§ Given data:
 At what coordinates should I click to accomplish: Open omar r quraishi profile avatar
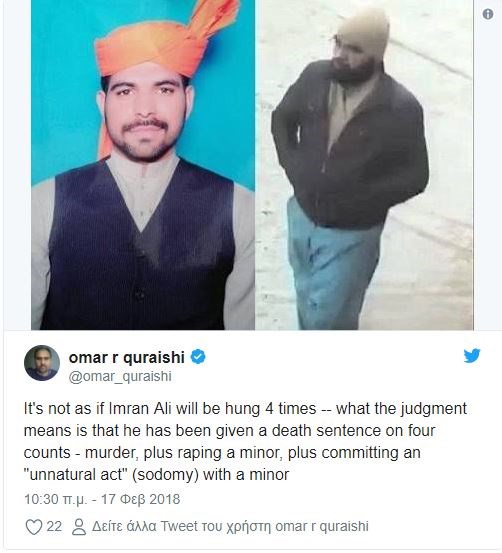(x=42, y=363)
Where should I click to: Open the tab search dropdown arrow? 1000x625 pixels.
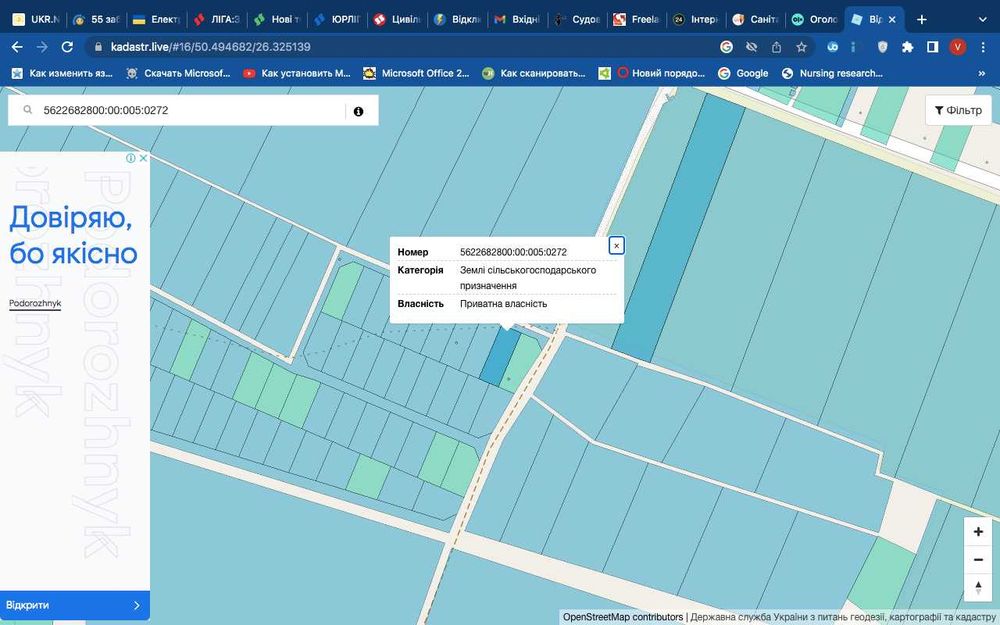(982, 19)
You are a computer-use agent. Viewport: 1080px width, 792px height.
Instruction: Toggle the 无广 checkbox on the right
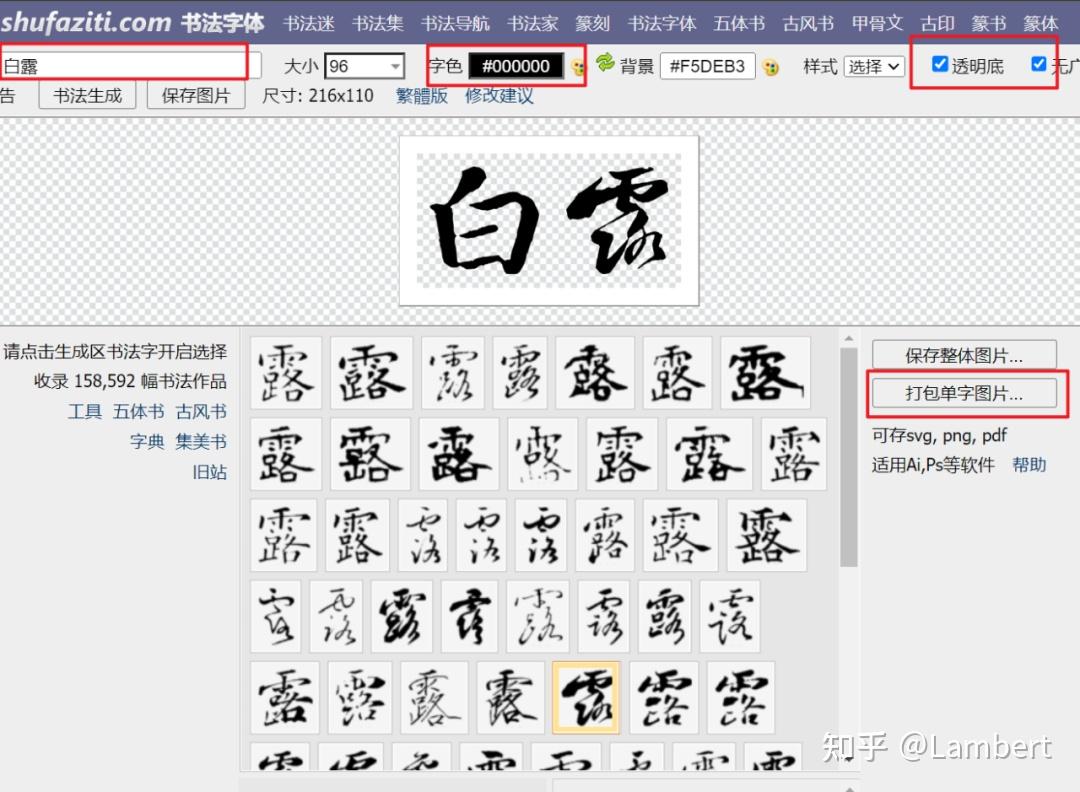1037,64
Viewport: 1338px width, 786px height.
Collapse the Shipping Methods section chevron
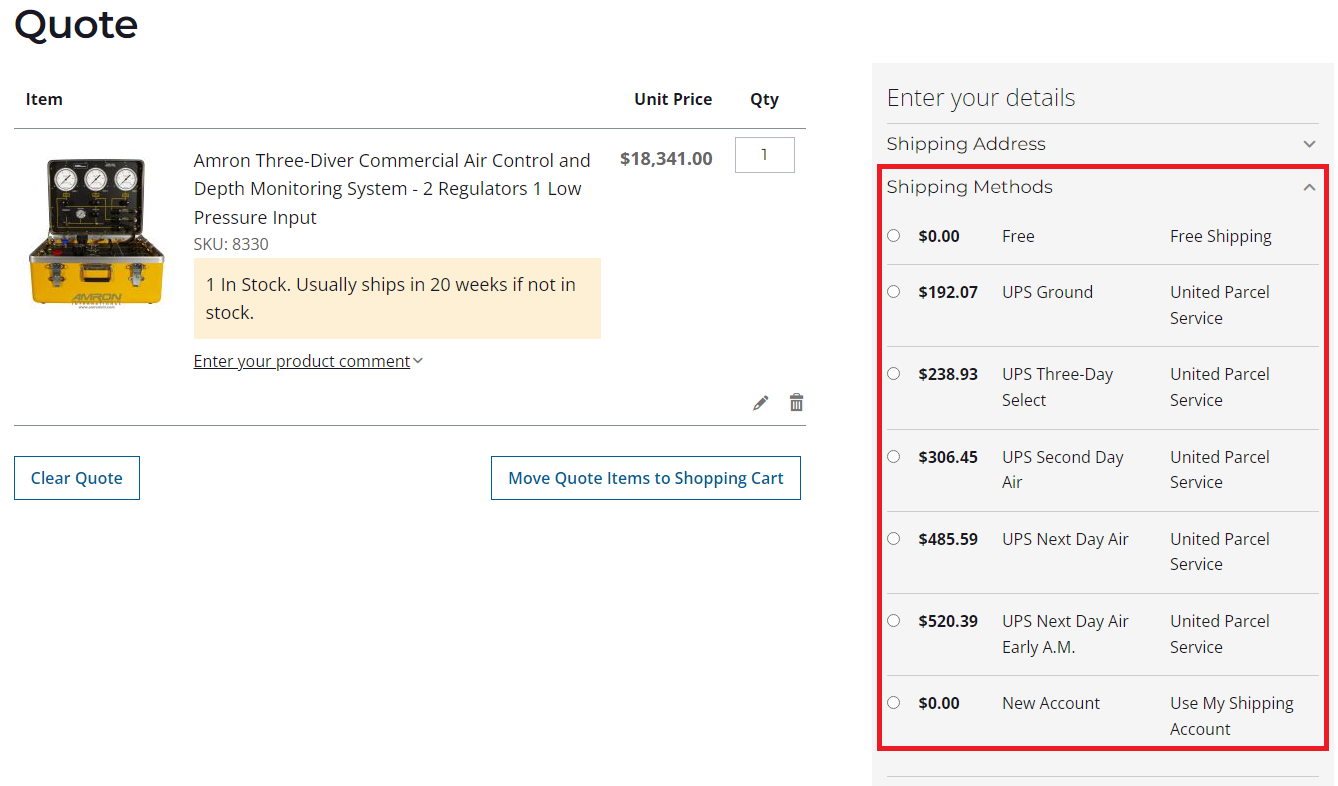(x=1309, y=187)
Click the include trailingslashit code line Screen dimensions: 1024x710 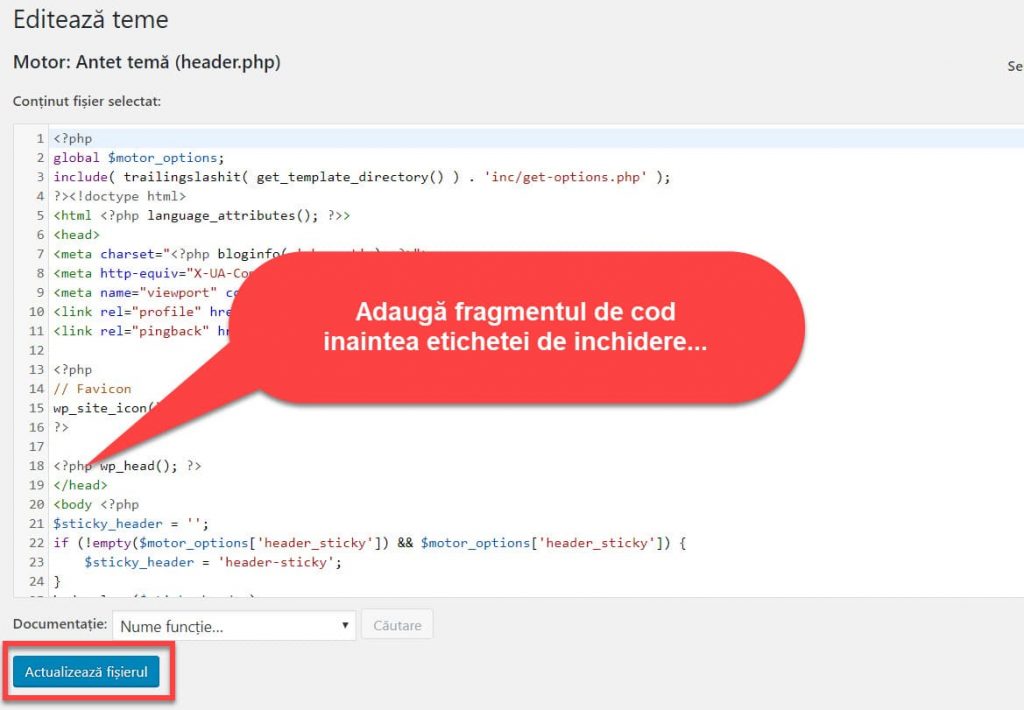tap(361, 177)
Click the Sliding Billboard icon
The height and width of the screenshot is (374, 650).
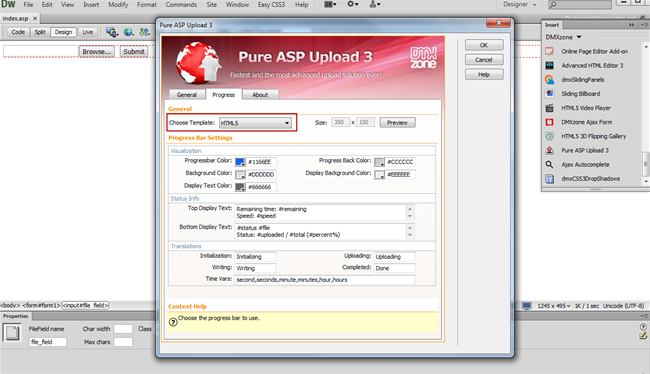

§ Short exercise:
Copy the records above word for word, starting at the line that contains "Click the Sliding Billboard icon" and ending at the end of the records. Leave the pictures out of your answer.

§ Response to the exercise:
Click the Sliding Billboard icon
The height and width of the screenshot is (374, 650).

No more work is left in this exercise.